Bell's fifth position
Gerard 't Hooft is searching for a deterministic and local theory
to underlie quantum mechanics. By Bell's theorem this should not be
possible, but the theorem does have some small print. 't Hooft knows
this and says: "one does not have the freedom to do arbitrary measurements
at the Planck scale". However, this is no escape, because we still appear
to have the freedom to do Bell-type experiments at the macroscopic level,
and 't Hooft's theory has to accommodate those experiments too.
I am not happy with the solution that the photons
know in advance how they are going
to be measured since the experimenter's choices were predetermined
at the time of
the big bang!
I propose another reconcilation of 't Hooft's theory-in-spe with the success of quantum mechanics at explaining the real world: a Bell-inequality violating loophole-free Bell-type experiment can never be carried out because quantum mechanics itself prohibits the required initial conditions - the feasibility to create "to order" a bipartite system of two well separated and well localized components, in close to a Bell entangled state. One could think of this as a kind of uncertainty relation.
I call this point of view "Bell's fifth position" since John Bell listed four possible positions to hold in the light of the theoretical violation of his inequality by quantum mechanics. It turns out that several others hold the same or a similar view : Emilio Santos and Iain Perceval, to mention but two. Bell admitted in a letter to Santos that the fifth position is a logical possibility, though Bell said that he did not expect it to be the answer.

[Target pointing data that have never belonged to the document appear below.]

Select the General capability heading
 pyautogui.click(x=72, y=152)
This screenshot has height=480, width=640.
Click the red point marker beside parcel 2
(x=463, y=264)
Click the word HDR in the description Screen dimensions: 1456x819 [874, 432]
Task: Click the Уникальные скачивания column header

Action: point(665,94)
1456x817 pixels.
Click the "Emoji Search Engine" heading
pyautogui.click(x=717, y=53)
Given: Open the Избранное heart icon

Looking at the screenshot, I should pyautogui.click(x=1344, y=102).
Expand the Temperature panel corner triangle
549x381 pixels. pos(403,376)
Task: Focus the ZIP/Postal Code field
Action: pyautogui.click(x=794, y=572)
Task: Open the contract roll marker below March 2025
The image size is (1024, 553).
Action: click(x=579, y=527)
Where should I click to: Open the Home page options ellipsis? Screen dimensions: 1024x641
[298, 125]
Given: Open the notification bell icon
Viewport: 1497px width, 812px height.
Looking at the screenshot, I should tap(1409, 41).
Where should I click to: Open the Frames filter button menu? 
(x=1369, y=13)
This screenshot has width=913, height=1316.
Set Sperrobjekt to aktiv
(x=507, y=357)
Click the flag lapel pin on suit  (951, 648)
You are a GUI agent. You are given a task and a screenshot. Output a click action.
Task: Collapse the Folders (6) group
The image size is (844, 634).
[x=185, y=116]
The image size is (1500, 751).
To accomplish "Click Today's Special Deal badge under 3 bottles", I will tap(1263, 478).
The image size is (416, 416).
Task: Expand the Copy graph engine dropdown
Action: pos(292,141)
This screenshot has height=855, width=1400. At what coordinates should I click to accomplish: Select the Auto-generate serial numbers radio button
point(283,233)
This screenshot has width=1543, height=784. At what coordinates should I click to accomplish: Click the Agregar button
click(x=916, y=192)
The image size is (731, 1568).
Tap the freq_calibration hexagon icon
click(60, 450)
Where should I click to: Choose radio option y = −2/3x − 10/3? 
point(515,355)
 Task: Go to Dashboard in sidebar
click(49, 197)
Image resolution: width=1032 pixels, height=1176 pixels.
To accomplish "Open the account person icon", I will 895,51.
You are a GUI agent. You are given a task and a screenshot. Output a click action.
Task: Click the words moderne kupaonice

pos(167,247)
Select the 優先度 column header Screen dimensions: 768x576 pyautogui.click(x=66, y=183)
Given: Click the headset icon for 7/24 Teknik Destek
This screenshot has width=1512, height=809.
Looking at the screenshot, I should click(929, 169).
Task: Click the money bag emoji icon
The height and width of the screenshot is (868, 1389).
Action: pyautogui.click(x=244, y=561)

To summarize: it could be that quantum mechanics itself prevents us from carrying out a definitive experiment to prove that there cannot be a local and deterministic theory from which QM emerges. So we will never know; 't Hooft's quest is not doomed from the start; a quantum computer may never succeed in factoring large integers, ... .
To physicists who think this is all stupid I would like to say: well, go ahead then, and perform a loophole free and succesful Bell experiment.
A few years ago no physicist was intending to do a loop-hope free experiment: after all, all the loopholes had been closed, hadn't they? The whole topic was getting distinctively unfashionable. Fortunately I can now report that several prominent groups are thinking very hard about doing it. Maybe in five years, manybe in ten... I certainly agree that it is very important to try. We shall see. (I don't have an opinion about whether or not they will succeed though I do suspect it might take thirty years if it happens at all).